Oh, Esperança, a quem tantos recorrem como a última a
abandonar a alma aflita de quem já perdeu tudo que tinha, por que insistes em
maltratar-me com este sentimento de espera por algo que ora me faz crer no
futuro, ora me faz ficar somente com lembranças do passado? Nós já estivemos
juntos por tanto tempo que eu já te tinha por amiga, companheira, parceira
cujas tentativas de reanimar-me eram as únicas alegrias que tocavam minha alma.
Não achas que já é hora de me dares um presente, tu que me conheces tão bem?
Não achas que eu mereço algo mais concreto que teus esforços para comigo? Se tu
tendes o poder de me realizares um pedido me diga logo, pois preciso saciar
esta sede, que não se mata nem com as águas mais puras da mais virgem fonte e
muito menos com o mais doce néctar dos deuses do Olimpo.

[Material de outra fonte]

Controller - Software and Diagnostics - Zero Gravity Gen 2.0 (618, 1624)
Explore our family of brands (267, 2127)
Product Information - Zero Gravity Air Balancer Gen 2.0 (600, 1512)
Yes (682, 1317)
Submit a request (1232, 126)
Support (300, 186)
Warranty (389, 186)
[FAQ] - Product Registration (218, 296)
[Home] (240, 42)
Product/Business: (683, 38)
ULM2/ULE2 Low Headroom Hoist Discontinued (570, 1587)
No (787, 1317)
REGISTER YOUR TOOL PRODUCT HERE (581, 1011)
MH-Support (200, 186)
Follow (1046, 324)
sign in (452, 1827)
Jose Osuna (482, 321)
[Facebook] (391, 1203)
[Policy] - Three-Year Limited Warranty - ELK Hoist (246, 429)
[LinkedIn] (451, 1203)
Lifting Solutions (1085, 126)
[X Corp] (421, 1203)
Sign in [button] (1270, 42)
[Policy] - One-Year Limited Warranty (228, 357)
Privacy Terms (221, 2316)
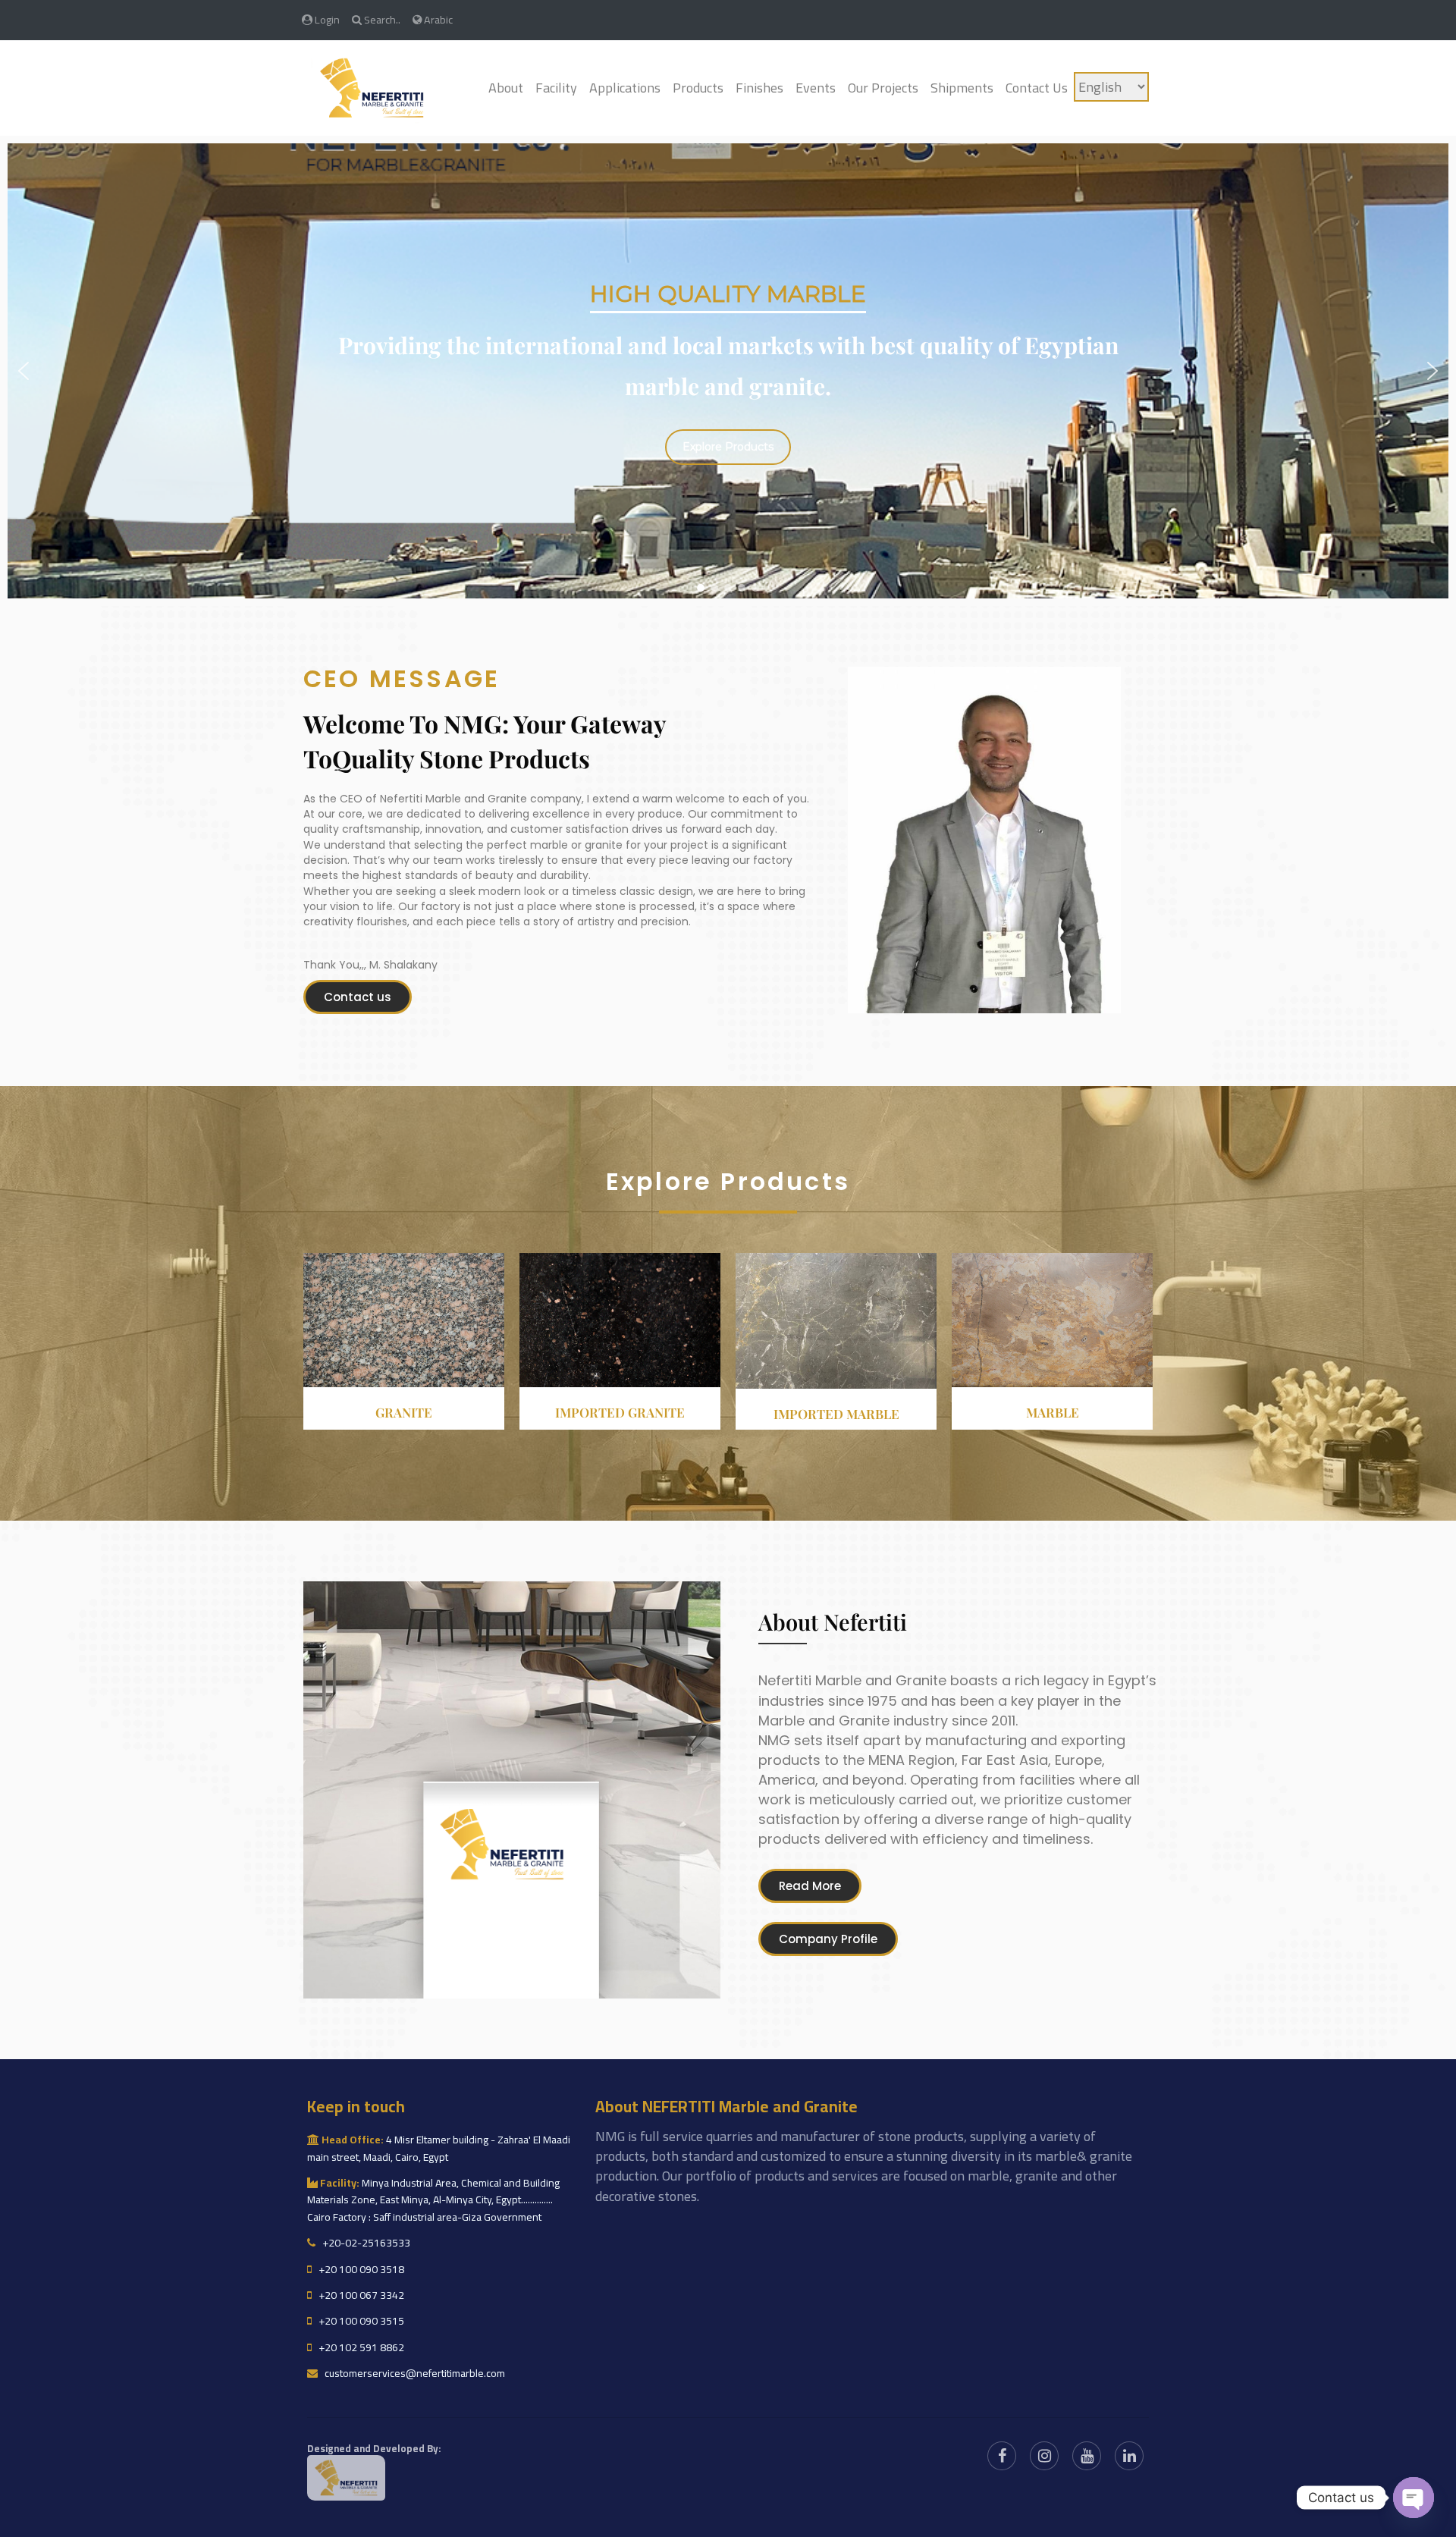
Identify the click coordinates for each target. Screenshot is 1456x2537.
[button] (23, 371)
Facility (556, 87)
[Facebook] (1001, 2455)
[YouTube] (1086, 2455)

Pediria a ti o mais
simples dos desejos, pediria que simplesmente tivesse a sorte de não sentir a
falta que todo mortal sente, ou que essa falta fosse logo morta por alguém que
realmente estivesse disposto a não me abandonar, assim como tu o fazes até o
último instante.
Como pode mais uma vez me acontecer sem que eu me desse
conta de que isso poderia acabar tão cedo? Não te culpes por inteiro, coração.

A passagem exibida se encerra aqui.